Mortality data was supplied to the University of Nottingham by the Health and Social Care Information Centre (which has since become NHS Digital) for the purpose of a research study. The University of Nottingham requires notifications of mortality,cancer registrations for a cohort of 550 consented individuals for use in the PROFILE study.

This Data Sharing Agreement permits the retention of the data for an interim period but no other processing of the data is permitted. Permission to retain the data for the interim period is a practical step to enable the study to comply with the necessary legal and ethical requirements. If, for any reason, it is not possible for the study to meet the necessary requirements, this Agreement will be terminated, and destruction of the data will be required.

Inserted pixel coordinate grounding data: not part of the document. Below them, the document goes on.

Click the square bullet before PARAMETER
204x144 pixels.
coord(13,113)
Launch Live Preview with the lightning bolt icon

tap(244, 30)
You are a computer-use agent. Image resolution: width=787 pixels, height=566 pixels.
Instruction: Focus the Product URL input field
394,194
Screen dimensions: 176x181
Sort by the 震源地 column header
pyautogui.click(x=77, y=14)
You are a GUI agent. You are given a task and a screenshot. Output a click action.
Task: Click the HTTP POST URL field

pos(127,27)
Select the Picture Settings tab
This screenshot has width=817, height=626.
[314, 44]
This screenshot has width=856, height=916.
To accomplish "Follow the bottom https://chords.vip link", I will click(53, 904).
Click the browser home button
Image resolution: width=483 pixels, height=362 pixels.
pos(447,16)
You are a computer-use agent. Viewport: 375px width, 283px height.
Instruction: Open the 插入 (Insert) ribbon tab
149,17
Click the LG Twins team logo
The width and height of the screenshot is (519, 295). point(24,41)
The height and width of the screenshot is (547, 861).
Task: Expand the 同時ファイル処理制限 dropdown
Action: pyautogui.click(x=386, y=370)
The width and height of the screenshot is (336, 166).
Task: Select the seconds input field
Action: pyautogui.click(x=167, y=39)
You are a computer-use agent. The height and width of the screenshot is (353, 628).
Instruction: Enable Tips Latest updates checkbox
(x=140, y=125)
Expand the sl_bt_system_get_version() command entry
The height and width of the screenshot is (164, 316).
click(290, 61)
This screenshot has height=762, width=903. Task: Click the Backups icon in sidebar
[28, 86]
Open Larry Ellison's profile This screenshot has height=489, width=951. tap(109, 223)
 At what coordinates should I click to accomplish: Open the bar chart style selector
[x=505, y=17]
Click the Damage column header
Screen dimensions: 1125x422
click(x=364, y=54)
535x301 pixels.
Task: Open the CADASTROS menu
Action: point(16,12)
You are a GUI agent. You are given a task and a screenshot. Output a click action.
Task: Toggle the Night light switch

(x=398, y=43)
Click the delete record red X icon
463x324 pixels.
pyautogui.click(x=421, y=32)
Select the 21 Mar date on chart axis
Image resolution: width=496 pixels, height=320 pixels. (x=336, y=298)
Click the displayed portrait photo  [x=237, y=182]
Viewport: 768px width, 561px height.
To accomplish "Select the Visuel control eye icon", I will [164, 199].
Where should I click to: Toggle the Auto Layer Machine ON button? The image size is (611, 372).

The following information provides background information on the processing activities of the original study and subsequent data sharing agreement with the then HSCIC.

All data flowing from the University of Nottingham to the Health and Social Care Information Centre (which has since become NHS Digital) is encrypted.

The University of Nottingham previously sent files of identifiers (NHS Number, Date of Birth and Postcode plus Unique Study ID) to the Health and Social Care Information Centre. The Health and Social Care Information Centre periodically provides reports of mortality and cancer notifications to the University of Nottingham. The University of Nottingham stores the data on a server in its Clinical Sciences Building.

Data received from the Health and Social Care Information Centre is entered into the PROFILE study database at the University of Nottingham.

The data will only be accessed by the local University of Nottingham database manager and designated employees for the purpose described, all of whom are substantive employees of the University of Nottingham. The PROFILE study data (including data received from NHS Digital) will not be linked to other data sets.

The data provided is used by authorised individuals all of whom are substantive employees of the University of Nottingham to analyse mortality rates of idiopathic pulmonary fibrosis from initial diagnosis.